## [How to complete this task]
Each line holding the string "computer" is to be copied from the data.

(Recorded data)

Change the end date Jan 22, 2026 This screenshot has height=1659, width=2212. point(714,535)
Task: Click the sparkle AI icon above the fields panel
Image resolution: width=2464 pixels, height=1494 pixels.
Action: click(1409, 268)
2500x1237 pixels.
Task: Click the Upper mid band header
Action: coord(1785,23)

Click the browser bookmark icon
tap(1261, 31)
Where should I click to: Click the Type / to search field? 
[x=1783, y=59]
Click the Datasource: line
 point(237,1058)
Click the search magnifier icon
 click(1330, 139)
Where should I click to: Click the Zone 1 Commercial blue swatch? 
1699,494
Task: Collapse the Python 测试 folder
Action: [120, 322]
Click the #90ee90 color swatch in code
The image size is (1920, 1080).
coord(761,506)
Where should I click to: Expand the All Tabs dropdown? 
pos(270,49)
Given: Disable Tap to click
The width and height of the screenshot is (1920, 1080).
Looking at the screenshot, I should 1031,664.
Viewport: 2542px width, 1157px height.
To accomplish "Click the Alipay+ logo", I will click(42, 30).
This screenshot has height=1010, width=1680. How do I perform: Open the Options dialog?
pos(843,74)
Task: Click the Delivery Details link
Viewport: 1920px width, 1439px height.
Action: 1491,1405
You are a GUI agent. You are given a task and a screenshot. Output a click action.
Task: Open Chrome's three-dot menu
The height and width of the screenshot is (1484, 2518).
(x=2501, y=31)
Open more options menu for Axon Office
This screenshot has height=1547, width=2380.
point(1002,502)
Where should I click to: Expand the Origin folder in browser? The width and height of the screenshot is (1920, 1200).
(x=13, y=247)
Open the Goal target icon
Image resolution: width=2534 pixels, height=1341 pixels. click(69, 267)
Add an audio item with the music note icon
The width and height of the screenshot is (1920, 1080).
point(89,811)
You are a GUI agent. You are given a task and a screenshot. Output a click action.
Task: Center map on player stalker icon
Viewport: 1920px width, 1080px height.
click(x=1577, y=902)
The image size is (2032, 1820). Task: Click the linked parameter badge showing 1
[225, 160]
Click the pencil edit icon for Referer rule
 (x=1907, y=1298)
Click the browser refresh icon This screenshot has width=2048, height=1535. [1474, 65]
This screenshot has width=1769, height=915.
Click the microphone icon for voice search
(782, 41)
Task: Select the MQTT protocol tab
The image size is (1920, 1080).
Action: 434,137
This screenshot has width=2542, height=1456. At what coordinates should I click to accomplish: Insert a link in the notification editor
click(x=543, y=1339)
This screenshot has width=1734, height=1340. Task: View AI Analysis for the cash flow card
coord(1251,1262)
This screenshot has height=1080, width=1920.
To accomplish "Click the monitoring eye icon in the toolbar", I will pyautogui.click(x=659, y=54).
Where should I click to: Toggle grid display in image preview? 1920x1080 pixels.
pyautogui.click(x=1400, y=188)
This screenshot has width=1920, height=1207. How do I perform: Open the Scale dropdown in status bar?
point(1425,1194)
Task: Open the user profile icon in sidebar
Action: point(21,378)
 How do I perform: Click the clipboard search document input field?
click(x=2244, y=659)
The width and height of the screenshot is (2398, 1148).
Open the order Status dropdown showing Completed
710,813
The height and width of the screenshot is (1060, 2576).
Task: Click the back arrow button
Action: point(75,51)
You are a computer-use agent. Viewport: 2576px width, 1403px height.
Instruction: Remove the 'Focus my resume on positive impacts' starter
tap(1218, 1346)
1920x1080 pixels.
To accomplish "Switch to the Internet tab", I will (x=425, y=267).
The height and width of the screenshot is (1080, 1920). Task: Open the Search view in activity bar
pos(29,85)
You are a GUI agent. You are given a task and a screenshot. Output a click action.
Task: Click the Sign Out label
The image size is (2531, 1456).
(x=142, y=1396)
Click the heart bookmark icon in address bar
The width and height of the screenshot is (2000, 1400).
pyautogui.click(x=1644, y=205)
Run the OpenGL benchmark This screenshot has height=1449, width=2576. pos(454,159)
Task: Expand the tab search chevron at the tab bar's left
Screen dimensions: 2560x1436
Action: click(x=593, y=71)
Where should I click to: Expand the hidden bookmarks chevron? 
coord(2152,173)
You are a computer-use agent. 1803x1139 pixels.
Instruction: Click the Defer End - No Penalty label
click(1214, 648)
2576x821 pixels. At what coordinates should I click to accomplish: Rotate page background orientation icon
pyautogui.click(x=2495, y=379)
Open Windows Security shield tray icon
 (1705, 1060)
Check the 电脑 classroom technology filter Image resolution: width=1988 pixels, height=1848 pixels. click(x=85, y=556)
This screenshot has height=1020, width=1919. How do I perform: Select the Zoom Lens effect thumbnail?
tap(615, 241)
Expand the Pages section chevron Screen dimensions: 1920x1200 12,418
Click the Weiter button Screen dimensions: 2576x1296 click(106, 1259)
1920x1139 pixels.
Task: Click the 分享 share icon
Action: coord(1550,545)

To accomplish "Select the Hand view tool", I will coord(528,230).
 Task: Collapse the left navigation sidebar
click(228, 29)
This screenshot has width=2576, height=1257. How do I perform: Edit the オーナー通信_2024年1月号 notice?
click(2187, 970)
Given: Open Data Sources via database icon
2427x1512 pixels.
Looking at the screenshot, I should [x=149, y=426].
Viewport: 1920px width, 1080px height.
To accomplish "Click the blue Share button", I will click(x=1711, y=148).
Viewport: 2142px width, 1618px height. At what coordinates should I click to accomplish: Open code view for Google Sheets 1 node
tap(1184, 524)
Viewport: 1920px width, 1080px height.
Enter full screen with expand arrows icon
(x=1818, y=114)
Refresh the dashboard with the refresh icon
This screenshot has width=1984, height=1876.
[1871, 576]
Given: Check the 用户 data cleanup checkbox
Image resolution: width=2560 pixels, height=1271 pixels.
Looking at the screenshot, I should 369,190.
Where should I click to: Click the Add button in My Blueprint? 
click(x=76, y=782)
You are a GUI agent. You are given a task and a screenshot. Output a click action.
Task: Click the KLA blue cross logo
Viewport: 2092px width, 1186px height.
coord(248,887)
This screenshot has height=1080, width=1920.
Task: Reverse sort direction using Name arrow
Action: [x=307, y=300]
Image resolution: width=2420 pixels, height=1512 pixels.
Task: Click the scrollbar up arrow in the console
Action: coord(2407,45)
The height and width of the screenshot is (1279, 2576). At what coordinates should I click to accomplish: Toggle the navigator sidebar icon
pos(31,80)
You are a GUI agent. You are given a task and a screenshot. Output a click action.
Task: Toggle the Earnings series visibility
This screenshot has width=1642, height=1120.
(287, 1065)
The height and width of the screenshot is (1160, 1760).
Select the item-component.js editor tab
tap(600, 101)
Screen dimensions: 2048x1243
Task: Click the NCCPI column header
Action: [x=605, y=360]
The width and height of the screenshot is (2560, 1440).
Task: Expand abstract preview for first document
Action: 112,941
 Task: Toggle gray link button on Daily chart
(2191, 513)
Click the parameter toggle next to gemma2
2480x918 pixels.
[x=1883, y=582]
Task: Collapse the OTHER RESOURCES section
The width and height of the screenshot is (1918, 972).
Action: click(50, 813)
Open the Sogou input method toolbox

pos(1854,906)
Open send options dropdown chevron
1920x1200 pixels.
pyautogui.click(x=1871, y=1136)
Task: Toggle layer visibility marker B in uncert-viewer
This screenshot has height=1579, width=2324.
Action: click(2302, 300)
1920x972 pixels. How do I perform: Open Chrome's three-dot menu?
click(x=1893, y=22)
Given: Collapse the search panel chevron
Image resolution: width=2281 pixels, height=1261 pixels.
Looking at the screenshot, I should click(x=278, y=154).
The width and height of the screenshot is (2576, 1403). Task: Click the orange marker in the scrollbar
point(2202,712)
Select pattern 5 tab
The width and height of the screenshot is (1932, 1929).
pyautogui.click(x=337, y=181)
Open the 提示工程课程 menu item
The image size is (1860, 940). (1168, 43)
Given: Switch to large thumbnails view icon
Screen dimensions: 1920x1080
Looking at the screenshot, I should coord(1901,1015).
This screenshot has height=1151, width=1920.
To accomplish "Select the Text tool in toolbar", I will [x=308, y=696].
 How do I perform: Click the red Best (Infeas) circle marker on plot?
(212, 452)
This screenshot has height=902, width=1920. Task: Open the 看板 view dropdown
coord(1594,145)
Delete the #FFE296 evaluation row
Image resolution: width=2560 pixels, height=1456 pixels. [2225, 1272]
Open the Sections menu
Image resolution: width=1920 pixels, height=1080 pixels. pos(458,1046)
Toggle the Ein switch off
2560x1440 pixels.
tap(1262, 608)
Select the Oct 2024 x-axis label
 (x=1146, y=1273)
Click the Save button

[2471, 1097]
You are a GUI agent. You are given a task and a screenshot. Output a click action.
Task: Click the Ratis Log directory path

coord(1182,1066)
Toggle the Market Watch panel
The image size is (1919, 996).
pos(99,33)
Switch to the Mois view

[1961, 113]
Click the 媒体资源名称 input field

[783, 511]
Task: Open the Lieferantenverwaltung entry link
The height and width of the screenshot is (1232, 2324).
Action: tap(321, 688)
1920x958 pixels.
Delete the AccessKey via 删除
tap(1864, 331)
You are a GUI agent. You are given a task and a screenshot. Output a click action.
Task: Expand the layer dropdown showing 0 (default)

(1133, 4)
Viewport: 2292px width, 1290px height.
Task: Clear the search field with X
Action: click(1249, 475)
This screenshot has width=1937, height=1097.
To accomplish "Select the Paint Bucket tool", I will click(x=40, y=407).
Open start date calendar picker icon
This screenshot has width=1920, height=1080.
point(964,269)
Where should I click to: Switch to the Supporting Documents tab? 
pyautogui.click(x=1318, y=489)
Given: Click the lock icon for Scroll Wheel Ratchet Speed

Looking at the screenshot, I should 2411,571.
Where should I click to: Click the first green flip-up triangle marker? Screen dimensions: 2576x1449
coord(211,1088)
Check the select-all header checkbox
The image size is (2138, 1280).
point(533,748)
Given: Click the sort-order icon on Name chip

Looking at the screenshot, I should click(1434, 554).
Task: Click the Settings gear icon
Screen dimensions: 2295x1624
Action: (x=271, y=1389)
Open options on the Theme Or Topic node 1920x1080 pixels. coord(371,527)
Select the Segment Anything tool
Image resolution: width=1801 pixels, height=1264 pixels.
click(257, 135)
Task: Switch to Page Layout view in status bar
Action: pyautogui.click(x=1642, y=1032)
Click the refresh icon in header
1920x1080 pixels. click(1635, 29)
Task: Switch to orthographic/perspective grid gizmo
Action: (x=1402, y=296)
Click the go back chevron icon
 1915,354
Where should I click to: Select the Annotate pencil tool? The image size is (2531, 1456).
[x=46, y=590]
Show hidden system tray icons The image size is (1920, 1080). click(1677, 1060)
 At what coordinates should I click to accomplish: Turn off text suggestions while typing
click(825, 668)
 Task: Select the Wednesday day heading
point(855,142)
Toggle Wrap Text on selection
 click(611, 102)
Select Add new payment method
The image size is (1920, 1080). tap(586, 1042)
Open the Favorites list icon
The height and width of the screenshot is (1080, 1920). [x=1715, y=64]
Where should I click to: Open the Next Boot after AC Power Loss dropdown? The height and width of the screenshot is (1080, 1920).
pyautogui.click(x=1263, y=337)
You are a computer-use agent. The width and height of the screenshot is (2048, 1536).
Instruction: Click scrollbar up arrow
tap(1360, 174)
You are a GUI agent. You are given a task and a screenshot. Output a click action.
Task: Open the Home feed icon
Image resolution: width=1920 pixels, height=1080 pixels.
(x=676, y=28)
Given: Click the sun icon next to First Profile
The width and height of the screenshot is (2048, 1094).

## [Worked solution]
You are a computer-use agent. Viewport: 2576px width, 1403px height.
You are a computer-use agent. 1803x1139 pixels.
You are a computer-use agent. The width and height of the screenshot is (2048, 1536).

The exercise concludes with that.